En second lieu, il n’y a pas lieu, dans les circonstances de l’espèce, de mettre à la charge de la requérante la somme demandée par le préfet de la Côte-d’Or au titre de l’article L. 761-1 du code de justice administrative.


O R D O N N E :


Article 1er : La requête de Mme A... est rejetée.

Article 2 : Les conclusions du préfet de la Côte-d’Or présentées au titre de l’article L. 761-1 du code de justice administrative sont rejetées.

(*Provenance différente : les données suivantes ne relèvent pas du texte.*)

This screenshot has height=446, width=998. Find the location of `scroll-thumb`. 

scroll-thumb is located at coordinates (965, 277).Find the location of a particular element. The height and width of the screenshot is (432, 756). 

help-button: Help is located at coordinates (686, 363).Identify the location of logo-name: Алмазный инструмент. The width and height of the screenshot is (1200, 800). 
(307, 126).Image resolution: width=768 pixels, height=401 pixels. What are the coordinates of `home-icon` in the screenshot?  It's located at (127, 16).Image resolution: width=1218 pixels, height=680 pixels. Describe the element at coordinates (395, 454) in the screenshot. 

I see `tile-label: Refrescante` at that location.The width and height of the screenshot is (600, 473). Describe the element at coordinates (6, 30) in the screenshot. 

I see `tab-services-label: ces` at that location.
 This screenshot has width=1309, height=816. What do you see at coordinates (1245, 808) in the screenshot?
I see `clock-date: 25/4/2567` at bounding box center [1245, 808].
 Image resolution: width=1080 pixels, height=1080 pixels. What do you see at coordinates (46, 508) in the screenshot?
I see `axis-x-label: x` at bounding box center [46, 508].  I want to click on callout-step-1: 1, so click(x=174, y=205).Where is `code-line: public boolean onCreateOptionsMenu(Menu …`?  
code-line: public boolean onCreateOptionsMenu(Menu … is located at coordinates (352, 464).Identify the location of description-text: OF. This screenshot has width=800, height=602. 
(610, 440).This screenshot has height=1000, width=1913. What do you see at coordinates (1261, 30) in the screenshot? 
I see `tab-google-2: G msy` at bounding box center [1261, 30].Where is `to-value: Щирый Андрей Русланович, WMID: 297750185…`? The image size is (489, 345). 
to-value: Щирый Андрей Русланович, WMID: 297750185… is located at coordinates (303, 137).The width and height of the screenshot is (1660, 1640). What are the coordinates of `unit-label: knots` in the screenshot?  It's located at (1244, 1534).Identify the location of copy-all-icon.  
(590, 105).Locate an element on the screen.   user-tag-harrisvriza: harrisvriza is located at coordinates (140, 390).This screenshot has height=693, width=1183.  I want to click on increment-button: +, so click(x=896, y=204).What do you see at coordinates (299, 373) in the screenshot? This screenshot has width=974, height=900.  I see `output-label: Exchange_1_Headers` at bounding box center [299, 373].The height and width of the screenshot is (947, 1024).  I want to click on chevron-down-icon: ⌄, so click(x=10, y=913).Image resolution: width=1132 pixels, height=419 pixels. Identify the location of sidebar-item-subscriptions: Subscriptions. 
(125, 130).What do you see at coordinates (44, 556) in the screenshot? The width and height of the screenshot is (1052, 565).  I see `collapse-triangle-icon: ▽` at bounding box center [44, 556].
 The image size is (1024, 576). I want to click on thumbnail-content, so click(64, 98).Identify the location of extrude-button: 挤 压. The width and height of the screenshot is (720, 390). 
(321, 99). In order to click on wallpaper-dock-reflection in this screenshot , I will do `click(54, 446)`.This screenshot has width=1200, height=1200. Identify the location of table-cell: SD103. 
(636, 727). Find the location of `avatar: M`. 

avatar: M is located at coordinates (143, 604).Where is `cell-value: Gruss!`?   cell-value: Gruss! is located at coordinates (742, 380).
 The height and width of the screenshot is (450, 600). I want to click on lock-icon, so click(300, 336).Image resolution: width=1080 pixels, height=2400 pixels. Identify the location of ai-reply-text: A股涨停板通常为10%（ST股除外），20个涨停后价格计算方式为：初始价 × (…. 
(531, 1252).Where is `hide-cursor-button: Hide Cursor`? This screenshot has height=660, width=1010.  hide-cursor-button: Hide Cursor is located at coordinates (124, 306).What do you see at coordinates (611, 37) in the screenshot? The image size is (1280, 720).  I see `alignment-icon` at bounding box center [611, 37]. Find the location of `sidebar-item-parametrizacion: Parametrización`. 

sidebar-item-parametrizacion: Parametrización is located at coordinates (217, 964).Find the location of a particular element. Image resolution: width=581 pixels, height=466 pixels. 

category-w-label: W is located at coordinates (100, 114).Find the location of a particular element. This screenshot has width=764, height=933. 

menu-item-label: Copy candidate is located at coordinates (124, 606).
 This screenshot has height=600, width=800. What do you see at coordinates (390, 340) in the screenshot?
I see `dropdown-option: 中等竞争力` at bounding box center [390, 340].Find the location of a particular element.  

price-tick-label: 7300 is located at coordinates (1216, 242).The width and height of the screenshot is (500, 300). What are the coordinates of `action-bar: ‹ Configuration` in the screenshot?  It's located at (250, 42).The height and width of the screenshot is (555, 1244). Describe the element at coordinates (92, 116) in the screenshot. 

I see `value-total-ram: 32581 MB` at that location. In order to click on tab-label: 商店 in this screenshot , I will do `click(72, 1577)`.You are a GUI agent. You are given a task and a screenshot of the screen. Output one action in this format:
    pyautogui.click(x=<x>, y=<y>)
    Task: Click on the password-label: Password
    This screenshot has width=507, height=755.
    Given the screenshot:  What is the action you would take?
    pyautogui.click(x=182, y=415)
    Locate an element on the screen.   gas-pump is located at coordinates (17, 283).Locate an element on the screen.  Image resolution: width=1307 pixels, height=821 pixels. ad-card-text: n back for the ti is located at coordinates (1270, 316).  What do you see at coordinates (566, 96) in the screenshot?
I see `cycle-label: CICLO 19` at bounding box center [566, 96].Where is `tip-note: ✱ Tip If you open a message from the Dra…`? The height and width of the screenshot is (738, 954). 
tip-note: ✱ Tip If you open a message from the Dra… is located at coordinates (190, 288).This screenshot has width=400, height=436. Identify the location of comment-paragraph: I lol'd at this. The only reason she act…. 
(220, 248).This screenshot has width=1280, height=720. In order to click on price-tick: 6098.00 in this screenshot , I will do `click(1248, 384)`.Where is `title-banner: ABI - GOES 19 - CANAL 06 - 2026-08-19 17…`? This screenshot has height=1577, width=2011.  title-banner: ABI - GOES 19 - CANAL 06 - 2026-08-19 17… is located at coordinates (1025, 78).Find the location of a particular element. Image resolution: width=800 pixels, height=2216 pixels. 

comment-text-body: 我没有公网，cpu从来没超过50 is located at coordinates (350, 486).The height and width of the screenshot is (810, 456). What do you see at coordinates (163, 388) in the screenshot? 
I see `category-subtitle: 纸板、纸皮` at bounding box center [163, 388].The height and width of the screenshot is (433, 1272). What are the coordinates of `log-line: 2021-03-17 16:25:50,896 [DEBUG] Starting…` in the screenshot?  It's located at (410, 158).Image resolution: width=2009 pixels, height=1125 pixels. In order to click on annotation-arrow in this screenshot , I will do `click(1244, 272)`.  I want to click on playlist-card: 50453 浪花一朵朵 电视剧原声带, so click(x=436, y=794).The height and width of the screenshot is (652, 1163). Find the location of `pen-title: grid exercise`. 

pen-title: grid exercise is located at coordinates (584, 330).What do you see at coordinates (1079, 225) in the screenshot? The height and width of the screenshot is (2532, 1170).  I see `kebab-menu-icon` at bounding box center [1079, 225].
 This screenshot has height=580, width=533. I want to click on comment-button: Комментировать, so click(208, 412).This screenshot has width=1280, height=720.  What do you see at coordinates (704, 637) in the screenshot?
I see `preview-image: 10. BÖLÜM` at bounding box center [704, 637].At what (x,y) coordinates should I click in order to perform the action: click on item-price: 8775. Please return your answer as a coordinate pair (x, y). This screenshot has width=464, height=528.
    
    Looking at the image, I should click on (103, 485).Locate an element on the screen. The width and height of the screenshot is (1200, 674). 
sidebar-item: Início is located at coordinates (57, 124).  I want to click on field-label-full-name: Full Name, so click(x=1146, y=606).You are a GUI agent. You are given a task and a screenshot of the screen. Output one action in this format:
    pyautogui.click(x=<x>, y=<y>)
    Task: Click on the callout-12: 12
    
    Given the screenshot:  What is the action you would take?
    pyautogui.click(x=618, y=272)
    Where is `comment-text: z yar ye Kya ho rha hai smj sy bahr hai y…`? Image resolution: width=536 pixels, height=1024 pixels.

Article 3 : La présente ordonnance sera notifiée à Mme B... A... et au préfet de la Côte-d’Or.

Copie en sera adressée, pour information, au ministre de l’intérieur.


Fait à Dijon le 21 octobre 2025.


Le président,





P. Nicolet


La République mande et ordonne au préfet de la Côte-d’Or en ce qui le concerne ou à tous commissaires de justice à ce requis en ce qui concerne les voies de droit commun contre les parties privées, de pourvoir à l’exécution de la présente décision.